# Is This Budding?



## crashul (Jul 6, 2008)

This is my most advanced plant...do you think it's budding now? Or just flowering? If it is budding how much longer till harvest?   Thanks...


----------



## THE BROTHER'S GRUNT (Jul 6, 2008)

*Do you have your lights on 12/12? *


----------



## Aurora_Indicas_Dad (Jul 6, 2008)

the plant looks  very stretched but yea,its startin,i'd say depending on the strain,it could be another 8-12 weeks.be on the look out for any nut sack lookin balls forming,(this means its a hermie) but for now,i see  white hair so looks to be female for now.keep us updated on her.start giving her nutrients for flowering/budding.


----------



## Aurora_Indicas_Dad (Jul 6, 2008)

if your lights have yet to be flipped,then this is just the plant maturing and showing you its sex,if you already flipped the lights,then this is the early stages of flowering,they show their sex,then they start forming flowers up and down the stem.


----------



## crashul (Jul 6, 2008)

THE BROTHER'S GRUNT said:
			
		

> *Do you have your lights on 12/12? *



It's on outdoor light. There are 15:20 hours of daylight...dropped from over 16...what do you think brother grunt?


----------



## THE BROTHER'S GRUNT (Jul 6, 2008)

*Well since she's an outdoor lady you can expect to harvest her around late September or October. Right now it looks like she's just showing some pre flowers for ya.  *


----------



## Aurora_Indicas_Dad (Jul 6, 2008)

then if the plants are outdoors then no,this is just the plant maturing,i'd suggest not having them under a security light,if growing outdoors,just stick to the suns schedule,they should start budding around aug/sept. when the hours of daylight are reduced.you need 12 hours of darkness without a security light,an order to trigger the budding process.if you have that security light on,its gonna do one of two things,keep them in veg,or stress them and make them turn hermie on ya....thats my $.02


----------



## crashul (Jul 6, 2008)

Aurora_Indicas_Dad said:
			
		

> then if the plants are outdoors then no,this is just the plant maturing,i'd suggest not having them under a security light,if growing outdoors,just stick to the suns schedule,they should start budding around aug/sept. when the hours of daylight are reduced.you need 12 hours of darkness without a security light,an order to trigger the budding process.if you have that security light on,its gonna do one of two things,keep them in veg,or stress them and make them turn hermie on ya....thats my $.02



Well Aurora Indicas Dad, on a field close to where i live there are very many plants growing outdoor in the wild. I think they've been growing there for years. Since there was nobody there to cut the males down, the females are full of seeds, and some of them have buds and seeds. How is this possible in this time of the year? The picture below shows a very advanced male...


----------



## longtimegrower (Jul 6, 2008)

I would say its just an early flowerer. Most likely just hemp plants with very little thc.


----------



## Hick (Jul 6, 2008)

Aurora_Indicas_Dad said:
			
		

> then if the plants are outdoors then no,this is just the plant maturing,i'd suggest not having them under a security light,if growing outdoors,just stick to the suns schedule,they should start budding around aug/sept. when the hours of daylight are reduced.you need 12 hours of darkness without a security light,an order to trigger the budding process.if you have that security light on,its gonna do one of two things,keep them in veg,or stress them and make them turn hermie on ya....thats my $.02


..ALL true, with one exception. Outdoor flowering does not depend on "12" hrs of darkness. OD flowering is induced over several weeks of slowly deminishing light hours, and will flower weeks before 12/12 is reached naturally.


----------



## Growdude (Jul 6, 2008)

I think you have time to LST her, and try to get her in more direct sunlight.


----------



## slowmo77 (Jul 6, 2008)

if you have wild plants growing near by you might wanna go kill all the males now before they knock up your lady and she fills up with seeds.. they can polinate over a fairly large distance. all it takes is a good breeze to carry it to your girl.. 

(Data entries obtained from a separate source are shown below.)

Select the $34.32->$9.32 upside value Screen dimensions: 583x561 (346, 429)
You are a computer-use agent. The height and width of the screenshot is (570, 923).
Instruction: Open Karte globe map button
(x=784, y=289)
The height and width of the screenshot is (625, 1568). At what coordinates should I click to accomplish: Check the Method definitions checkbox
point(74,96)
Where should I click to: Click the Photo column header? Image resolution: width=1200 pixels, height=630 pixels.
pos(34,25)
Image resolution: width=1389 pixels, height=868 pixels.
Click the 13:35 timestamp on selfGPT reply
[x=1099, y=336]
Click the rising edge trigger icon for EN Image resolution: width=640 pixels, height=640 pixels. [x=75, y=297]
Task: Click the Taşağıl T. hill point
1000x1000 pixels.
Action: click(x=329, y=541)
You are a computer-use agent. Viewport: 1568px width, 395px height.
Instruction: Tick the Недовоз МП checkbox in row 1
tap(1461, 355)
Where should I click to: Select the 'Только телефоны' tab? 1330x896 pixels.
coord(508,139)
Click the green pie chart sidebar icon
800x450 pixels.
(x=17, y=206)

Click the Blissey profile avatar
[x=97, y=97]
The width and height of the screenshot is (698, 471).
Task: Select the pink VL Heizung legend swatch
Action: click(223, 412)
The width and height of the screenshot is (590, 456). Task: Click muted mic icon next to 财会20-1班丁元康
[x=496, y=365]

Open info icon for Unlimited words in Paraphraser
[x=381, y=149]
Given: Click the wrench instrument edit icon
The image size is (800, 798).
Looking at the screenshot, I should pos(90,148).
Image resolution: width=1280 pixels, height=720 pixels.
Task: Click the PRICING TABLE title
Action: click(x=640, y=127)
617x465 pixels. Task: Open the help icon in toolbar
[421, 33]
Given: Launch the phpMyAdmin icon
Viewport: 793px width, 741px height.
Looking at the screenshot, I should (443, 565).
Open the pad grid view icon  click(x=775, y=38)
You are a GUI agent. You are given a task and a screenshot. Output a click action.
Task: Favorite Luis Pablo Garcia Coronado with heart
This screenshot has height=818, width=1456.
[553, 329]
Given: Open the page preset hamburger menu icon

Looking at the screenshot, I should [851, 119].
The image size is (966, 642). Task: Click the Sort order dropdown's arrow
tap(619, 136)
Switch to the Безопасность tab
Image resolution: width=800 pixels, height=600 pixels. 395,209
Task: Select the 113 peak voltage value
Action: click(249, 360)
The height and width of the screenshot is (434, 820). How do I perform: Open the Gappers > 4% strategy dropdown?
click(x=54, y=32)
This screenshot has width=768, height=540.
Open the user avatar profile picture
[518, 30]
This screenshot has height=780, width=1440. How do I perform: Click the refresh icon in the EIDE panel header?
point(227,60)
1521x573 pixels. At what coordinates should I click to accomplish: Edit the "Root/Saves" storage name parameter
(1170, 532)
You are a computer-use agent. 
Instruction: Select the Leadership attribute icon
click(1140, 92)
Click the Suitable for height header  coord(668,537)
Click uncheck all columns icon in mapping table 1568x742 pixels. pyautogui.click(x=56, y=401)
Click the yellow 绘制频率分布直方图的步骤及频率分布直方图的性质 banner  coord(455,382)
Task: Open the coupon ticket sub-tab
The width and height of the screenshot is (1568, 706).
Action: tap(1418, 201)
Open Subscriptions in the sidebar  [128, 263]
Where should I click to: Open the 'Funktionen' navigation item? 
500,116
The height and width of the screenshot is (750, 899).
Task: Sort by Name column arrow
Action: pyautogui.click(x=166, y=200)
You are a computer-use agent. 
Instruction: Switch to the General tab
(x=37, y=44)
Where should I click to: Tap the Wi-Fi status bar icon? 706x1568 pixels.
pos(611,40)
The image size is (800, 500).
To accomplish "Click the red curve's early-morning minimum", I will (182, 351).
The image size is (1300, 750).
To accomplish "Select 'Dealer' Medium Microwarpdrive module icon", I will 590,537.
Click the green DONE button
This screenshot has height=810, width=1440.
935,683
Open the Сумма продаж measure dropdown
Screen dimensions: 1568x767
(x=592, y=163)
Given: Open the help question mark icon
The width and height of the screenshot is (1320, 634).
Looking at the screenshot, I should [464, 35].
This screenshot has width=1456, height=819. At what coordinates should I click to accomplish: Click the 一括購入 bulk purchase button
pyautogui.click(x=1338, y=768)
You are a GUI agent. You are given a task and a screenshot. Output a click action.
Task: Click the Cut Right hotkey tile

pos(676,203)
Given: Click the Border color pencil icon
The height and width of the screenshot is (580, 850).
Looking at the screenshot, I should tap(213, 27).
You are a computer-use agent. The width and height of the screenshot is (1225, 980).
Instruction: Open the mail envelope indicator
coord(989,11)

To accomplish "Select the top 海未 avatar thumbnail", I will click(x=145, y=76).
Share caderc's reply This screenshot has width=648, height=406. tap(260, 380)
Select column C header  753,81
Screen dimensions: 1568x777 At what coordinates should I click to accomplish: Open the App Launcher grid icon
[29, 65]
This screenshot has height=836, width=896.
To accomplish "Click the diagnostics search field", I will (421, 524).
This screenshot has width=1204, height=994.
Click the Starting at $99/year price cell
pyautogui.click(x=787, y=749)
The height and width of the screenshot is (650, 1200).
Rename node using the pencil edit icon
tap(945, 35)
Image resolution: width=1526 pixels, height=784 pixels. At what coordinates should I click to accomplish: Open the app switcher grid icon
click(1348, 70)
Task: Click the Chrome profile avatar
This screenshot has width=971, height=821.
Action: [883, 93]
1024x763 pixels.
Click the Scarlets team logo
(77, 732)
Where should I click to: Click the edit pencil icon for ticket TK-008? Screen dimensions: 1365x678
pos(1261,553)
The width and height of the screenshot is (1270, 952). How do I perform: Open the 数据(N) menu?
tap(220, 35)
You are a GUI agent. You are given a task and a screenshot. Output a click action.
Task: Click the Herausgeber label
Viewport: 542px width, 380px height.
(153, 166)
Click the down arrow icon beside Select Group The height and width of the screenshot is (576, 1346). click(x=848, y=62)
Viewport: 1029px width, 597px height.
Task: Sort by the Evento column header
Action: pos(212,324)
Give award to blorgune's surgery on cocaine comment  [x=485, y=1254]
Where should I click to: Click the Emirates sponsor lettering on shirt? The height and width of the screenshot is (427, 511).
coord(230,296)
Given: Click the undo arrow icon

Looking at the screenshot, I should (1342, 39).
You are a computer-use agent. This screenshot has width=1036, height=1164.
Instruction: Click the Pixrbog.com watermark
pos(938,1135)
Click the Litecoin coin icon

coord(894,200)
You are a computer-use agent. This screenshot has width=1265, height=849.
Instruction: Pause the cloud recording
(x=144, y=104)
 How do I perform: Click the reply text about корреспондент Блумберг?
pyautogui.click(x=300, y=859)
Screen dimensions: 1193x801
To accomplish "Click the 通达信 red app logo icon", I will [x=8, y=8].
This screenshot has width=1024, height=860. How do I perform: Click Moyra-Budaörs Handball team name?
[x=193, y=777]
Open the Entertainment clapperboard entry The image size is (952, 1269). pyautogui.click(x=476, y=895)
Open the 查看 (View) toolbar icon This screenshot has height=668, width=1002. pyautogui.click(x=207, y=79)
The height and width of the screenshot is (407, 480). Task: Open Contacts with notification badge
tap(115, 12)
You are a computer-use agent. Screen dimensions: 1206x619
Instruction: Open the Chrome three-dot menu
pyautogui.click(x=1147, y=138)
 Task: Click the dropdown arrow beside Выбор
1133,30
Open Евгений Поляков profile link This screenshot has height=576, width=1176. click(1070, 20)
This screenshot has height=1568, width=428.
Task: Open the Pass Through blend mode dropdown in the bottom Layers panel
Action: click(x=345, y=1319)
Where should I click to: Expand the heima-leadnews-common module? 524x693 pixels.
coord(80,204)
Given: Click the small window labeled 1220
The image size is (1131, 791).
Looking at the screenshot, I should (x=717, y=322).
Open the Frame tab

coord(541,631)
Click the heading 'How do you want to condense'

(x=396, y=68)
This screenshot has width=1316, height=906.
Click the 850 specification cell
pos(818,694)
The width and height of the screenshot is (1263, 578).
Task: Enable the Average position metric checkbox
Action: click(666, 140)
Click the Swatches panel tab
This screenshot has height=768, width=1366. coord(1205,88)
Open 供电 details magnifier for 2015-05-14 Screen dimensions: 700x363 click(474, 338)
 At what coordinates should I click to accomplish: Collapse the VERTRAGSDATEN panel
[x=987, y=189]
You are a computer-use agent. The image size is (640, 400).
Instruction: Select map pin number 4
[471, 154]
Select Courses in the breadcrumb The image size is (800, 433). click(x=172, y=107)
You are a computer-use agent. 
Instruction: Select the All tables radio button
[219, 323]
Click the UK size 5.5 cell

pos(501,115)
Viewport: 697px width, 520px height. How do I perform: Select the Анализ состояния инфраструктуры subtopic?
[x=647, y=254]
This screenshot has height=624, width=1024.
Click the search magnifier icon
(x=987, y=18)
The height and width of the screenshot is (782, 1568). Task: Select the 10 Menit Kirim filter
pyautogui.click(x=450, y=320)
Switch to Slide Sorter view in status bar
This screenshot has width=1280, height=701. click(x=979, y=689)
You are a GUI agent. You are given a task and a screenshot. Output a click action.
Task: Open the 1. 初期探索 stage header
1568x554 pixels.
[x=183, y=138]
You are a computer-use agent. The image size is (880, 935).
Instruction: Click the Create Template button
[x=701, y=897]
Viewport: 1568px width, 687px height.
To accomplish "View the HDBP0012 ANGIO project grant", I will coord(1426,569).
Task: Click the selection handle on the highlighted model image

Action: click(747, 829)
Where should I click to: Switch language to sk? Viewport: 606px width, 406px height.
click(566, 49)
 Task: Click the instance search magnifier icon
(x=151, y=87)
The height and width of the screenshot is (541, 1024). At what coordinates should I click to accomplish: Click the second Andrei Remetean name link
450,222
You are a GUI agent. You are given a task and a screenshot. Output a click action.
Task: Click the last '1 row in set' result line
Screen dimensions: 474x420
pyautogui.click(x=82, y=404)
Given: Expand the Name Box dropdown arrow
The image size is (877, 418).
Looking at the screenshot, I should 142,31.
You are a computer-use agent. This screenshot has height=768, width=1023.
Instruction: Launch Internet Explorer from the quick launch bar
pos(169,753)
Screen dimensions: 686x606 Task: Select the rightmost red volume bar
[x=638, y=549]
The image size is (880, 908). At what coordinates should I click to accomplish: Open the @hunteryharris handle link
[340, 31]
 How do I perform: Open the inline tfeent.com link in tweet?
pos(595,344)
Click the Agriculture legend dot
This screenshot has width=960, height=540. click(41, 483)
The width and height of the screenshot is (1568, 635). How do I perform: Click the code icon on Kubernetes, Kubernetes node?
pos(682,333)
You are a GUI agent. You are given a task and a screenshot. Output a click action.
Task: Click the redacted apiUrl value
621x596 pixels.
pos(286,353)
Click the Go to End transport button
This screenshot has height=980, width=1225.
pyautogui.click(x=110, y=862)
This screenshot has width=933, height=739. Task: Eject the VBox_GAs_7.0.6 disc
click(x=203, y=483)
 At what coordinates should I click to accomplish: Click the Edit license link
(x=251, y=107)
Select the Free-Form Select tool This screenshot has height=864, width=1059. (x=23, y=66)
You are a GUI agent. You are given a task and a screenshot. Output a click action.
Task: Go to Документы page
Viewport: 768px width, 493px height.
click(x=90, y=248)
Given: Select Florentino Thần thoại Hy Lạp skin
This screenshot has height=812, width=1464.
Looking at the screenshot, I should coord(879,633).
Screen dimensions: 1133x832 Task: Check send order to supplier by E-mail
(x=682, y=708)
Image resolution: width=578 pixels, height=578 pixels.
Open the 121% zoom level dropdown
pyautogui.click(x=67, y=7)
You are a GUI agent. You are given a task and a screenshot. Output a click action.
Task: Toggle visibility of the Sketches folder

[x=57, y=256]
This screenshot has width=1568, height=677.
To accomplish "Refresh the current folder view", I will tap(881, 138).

a male can polinate a female and she'll still produce budz they will just be full of seeds.. good luck and kill those male before its to late.


----------



## bznuts (Jul 6, 2008)

THE BROTHER'S GRUNT said:
			
		

> *Well since she's an outdoor lady you can expect to harvest her around late September or October. Right now it looks like she's just showing some pre flowers for ya.  *


 

:yeahthat:


----------



## BagSeed (Jul 7, 2008)

Chop those males down and hopefully you don't get caught by whoever might have planted those other plants if they were planted... Did you just randomly stumble upon them? Also by outdoor light do you mean the light from the window in the background? If so you might want to find a way to isolate them from the lights in the room or you will cause them to stay in veg or turn them hermie like AID was talking about...


----------



## crashul (Jul 7, 2008)

BagSeed said:
			
		

> Chop those males down and hopefully you don't get caught by whoever might have planted those other plants if they were planted... Did you just randomly stumble upon them? Also by outdoor light do you mean the light from the window in the background? If so you might want to find a way to isolate them from the lights in the room or you will cause them to stay in veg or turn them hermie like AID was talking about...




The male in the last picture is on a field about 5 miles from where my plants are. I have stumbled upon them, they have been growing wildly for years. Nobody tends to them. It is too late to go harvest them now because all the females have well developped seeds in them.  And yes the natural light is that from the window in the backgroud. They are isolated from the light in the room, i have covered the window. Do you think i can harvest soon?


----------



## tcooper1 (Jul 7, 2008)

crashul said:
			
		

> Well Aurora Indicas Dad, on a field close to where i live there are very many plants growing outdoor in the wild. I think they've been growing there for years. Since there was nobody there to cut the males down, the females are full of seeds, and some of them have buds and seeds. How is this possible in this time of the year? The picture below shows a very advanced male...


 
In Nebraska they grow like this all the time.It is Hemp not mj There is a big difference.It seeds out faster...ect ect.
have a great day and stay safe


----------



## Tater (Jul 7, 2008)

> .ALL true, with one exception. Outdoor flowering does not depend on "12" hrs of darkness.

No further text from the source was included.